En effet, cette pratique, qui consiste à transformer une dette non financière, en l’occurrence une dette croisée entre l’Etat et une entité publique en une dette structurée bancaire assortie d’un taux d’intérêt et d’un échéancier de paiement fixé plus ou moins par la banque, est aujourd’hui de plus en plus usitée sans aucun encadrement ou analyse préalable de l’impact de ces décisions sur les finances publiques.
L’Etat a récemment procédé à la signature de nombreuses conventions de cession de créances, sans que les charges budgétaires et financières supplémentaires y relatives, n’aient été prévues par la loi de finances. C’est le cas de Camtel, d’Eneo, du Pad, de la SIC, de la Csph, pour ne citer que celles-là. Ces décisions accidentelles ont entravé la bonne exécution du budget de l’État et de la trésorerie, et ont aussi rendu le service de la dette de l’État de plus en plus insoutenable.
A ce titre, il est précisément proposé de procéder au plafonnement du montant des cessions de créances dans la loi de finances au même titre que les autres engagements financiers, tout en renvoyant la précision des modalités d’application de ces cessions dans la circulaire d’exécution de la loi de finances. Le plafond proposé pour l’exercice 2024 est de 82 millions de dollars US (50 milliards Fcfa).
Quelques innovations fiscales
La loi de finances 2024 contient de nombreuses innovations sur le plan de la fiscalité en général. Parmi celles-ci, l’on peut, entre autres relever l’intégration dans la liste des avantages en nature partiellement taxables, les avantages suivants : téléphone 5% ; carburant 10% ; gardiennage 5% ; internet 5%. Les avantages en nature non listés par la loi seront désormais estimés à leurs coûts réels.
Aussi, contrairement au texte actuel qui précise que toute indemnité en argent représentative d’avantages en nature soit comprise dans la base d’imposition dans la limite des taux prévus à l’article 33 du Code général des impôts (CGI), le législateur envisage que les indemnités en argent représentatives d’avantages en nature soient désormais comprises dans la base d’imposition pour leur montant réel.
Autres innovations, les frais professionnels sont maintenus au taux forfaitaire de 30%. Toutefois, il est envisagé le plafonnement du montant résultant de l’application de ce taux à 4 800 000 FCFA par an. Tout comme il est instauré une amende en cas de non-respect des articles 101 et 102 du CGI relative à déclaration des sommes versées au tiers, le listing des achats et des ventes. Cette amende passera de 5 000 FCFA à 5% du montant non déclaré ; les retenues à la source donneront désormais lieu à la délivrance d’une attestation de retenue à la source.

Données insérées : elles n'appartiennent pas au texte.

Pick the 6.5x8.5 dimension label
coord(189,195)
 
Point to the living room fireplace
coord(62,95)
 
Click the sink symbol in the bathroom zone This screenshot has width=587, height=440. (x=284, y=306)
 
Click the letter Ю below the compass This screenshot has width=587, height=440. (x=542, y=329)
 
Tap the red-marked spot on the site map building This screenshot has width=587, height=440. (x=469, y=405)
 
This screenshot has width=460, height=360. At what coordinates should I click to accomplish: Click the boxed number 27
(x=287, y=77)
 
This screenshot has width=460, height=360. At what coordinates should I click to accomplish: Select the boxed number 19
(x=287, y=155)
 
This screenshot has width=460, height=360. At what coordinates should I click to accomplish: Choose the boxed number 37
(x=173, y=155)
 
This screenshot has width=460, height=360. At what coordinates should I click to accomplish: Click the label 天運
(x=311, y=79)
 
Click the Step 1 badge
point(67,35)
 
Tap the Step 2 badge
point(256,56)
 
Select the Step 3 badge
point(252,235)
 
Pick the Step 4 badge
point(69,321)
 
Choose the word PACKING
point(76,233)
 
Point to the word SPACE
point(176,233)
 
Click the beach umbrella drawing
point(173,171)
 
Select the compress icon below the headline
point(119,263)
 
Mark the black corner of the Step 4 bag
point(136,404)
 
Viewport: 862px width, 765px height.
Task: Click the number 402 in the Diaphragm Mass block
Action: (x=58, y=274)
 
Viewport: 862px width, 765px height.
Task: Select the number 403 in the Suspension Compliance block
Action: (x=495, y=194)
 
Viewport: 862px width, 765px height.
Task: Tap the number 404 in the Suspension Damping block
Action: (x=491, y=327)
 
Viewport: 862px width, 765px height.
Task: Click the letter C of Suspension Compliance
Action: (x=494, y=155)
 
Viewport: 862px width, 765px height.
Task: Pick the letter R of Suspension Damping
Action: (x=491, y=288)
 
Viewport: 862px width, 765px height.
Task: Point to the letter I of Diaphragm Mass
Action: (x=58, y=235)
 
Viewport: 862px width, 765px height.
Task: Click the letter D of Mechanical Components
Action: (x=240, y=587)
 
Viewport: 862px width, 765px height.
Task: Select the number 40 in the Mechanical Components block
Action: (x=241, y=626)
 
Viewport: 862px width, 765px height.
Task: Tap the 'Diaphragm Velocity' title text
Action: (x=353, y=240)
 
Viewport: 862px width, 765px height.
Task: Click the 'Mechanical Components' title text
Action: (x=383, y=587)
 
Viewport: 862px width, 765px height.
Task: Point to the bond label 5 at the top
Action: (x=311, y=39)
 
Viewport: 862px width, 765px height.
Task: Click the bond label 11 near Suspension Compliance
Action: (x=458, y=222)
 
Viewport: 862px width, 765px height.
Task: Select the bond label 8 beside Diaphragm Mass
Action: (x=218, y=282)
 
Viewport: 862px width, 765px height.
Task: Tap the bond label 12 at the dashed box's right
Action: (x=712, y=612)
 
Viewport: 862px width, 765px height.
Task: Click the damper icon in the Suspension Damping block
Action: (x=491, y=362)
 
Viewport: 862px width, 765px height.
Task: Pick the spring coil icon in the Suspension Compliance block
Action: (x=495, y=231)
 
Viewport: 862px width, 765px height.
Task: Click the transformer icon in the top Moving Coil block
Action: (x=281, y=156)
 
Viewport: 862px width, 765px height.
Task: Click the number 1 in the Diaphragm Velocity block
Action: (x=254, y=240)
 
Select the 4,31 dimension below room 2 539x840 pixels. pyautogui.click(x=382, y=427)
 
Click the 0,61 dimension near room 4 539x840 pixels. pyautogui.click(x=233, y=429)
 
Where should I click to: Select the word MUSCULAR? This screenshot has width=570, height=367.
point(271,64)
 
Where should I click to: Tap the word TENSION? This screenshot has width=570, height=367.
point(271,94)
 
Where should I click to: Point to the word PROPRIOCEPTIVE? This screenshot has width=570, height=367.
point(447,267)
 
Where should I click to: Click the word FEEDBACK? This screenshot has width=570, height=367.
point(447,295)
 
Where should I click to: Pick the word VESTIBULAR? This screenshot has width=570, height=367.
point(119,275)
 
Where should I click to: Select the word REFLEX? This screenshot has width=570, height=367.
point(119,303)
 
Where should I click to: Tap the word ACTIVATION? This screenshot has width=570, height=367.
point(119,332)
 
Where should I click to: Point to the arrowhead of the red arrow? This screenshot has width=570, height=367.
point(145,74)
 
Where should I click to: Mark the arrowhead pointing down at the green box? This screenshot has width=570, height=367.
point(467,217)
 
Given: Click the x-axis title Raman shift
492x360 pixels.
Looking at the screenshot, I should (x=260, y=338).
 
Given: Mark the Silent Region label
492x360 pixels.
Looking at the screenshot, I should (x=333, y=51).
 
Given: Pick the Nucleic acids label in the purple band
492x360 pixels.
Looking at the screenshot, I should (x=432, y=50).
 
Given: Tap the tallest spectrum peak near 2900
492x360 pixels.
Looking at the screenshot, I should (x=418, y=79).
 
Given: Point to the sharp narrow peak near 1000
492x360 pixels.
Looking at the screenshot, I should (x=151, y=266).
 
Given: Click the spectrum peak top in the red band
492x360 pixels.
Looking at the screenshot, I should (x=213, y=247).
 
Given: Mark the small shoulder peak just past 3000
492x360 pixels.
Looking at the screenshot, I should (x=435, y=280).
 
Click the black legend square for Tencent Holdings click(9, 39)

Elle sera délivrée en ligne par le système informatique de l’administration fiscale ; réduction du délai réponse de mise en demeure de 15 jours à 7 jours ; l’attestation de non redevance pourrait changer pour devenir attestation de conformité fiscale ; instauration d’une redevance pour le financement de la transformation digitale de l’administration fiscale.
La redevance envisagée est fixée à 1 000 FCFA, perçue sur tous les documents générés à partir du système informatique de l’administration fiscale notamment : l’attestation d’immatriculation l’attestation de conformité fiscale (ancien ANR).
Aussi, l’on envisage instaurer des frais de demande d’agrément à l’exercice de l’activité commerciale au Cameroun. Il est envisagé d’instituer des frais de demande d’agrément à l’exercice de l’activité commerciale au Cameroun payables tous les 3 ans. Pour les personnes morales, les frais d’agrément sont fixés comme suit : 1 000 000 FCFA pour les Sociétés Anonymes (SA) et les Sociétés par Actions Simplifiées (SAS) ; 500 000 FCFA pour les Sociétés à Responsabilité Limitée (SARL).